— Instructions for the task —
A word-for-word restatement of the whole listing is the expected answer.
-- -- --
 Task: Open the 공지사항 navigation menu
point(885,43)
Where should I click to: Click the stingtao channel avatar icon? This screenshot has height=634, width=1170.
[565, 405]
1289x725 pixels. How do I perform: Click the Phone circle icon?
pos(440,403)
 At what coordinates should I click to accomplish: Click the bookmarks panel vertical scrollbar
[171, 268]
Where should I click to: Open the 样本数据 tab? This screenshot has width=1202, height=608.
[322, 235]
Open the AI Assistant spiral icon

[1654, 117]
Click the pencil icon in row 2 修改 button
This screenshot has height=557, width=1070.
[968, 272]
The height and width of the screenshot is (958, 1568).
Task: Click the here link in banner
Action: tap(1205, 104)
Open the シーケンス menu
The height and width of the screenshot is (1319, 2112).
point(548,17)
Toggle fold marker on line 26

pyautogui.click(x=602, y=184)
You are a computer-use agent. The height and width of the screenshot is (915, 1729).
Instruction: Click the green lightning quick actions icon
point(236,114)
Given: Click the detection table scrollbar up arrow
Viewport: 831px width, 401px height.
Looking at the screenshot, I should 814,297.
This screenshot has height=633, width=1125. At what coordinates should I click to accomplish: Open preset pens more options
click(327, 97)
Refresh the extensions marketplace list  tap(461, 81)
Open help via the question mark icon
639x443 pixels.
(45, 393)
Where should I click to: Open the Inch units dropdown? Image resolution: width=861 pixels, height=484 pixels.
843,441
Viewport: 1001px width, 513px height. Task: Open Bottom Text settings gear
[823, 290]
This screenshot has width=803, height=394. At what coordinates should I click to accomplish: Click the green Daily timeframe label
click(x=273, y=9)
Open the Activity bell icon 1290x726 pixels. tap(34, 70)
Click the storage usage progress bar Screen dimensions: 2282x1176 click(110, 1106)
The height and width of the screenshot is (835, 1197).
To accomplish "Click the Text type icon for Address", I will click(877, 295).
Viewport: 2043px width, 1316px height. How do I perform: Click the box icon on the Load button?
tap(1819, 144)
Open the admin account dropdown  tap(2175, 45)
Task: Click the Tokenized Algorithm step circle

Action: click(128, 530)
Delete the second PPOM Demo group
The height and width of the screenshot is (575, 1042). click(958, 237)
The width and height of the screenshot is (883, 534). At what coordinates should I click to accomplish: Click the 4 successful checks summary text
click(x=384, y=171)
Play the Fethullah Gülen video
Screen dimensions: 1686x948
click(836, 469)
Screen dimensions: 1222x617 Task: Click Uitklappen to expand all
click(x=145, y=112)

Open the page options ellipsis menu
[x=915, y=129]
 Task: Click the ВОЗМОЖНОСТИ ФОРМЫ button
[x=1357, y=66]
-- -- --
— Expected answer —
 Task: Open the 공지사항 navigation menu
point(885,43)
Where should I click to: Click the stingtao channel avatar icon? This screenshot has height=634, width=1170.
[565, 405]
1289x725 pixels. How do I perform: Click the Phone circle icon?
pos(440,403)
 At what coordinates should I click to accomplish: Click the bookmarks panel vertical scrollbar
[171, 268]
Where should I click to: Open the 样本数据 tab? This screenshot has width=1202, height=608.
[322, 235]
Open the AI Assistant spiral icon

[1654, 117]
Click the pencil icon in row 2 修改 button
This screenshot has height=557, width=1070.
[968, 272]
The height and width of the screenshot is (958, 1568).
Task: Click the here link in banner
Action: tap(1205, 104)
Open the シーケンス menu
The height and width of the screenshot is (1319, 2112).
point(548,17)
Toggle fold marker on line 26

pyautogui.click(x=602, y=184)
You are a computer-use agent. The height and width of the screenshot is (915, 1729).
Instruction: Click the green lightning quick actions icon
point(236,114)
Given: Click the detection table scrollbar up arrow
Viewport: 831px width, 401px height.
Looking at the screenshot, I should 814,297.
This screenshot has height=633, width=1125. At what coordinates should I click to accomplish: Open preset pens more options
click(327, 97)
Refresh the extensions marketplace list  tap(461, 81)
Open help via the question mark icon
639x443 pixels.
(45, 393)
Where should I click to: Open the Inch units dropdown? Image resolution: width=861 pixels, height=484 pixels.
843,441
Viewport: 1001px width, 513px height. Task: Open Bottom Text settings gear
[823, 290]
This screenshot has width=803, height=394. At what coordinates should I click to accomplish: Click the green Daily timeframe label
click(x=273, y=9)
Open the Activity bell icon 1290x726 pixels. tap(34, 70)
Click the storage usage progress bar Screen dimensions: 2282x1176 click(110, 1106)
The height and width of the screenshot is (835, 1197).
To accomplish "Click the Text type icon for Address", I will click(877, 295).
Viewport: 2043px width, 1316px height. How do I perform: Click the box icon on the Load button?
tap(1819, 144)
Open the admin account dropdown  tap(2175, 45)
Task: Click the Tokenized Algorithm step circle

Action: click(128, 530)
Delete the second PPOM Demo group
The height and width of the screenshot is (575, 1042). click(958, 237)
The width and height of the screenshot is (883, 534). At what coordinates should I click to accomplish: Click the 4 successful checks summary text
click(x=384, y=171)
Play the Fethullah Gülen video
Screen dimensions: 1686x948
click(836, 469)
Screen dimensions: 1222x617 Task: Click Uitklappen to expand all
click(x=145, y=112)

Open the page options ellipsis menu
[x=915, y=129]
 Task: Click the ВОЗМОЖНОСТИ ФОРМЫ button
[x=1357, y=66]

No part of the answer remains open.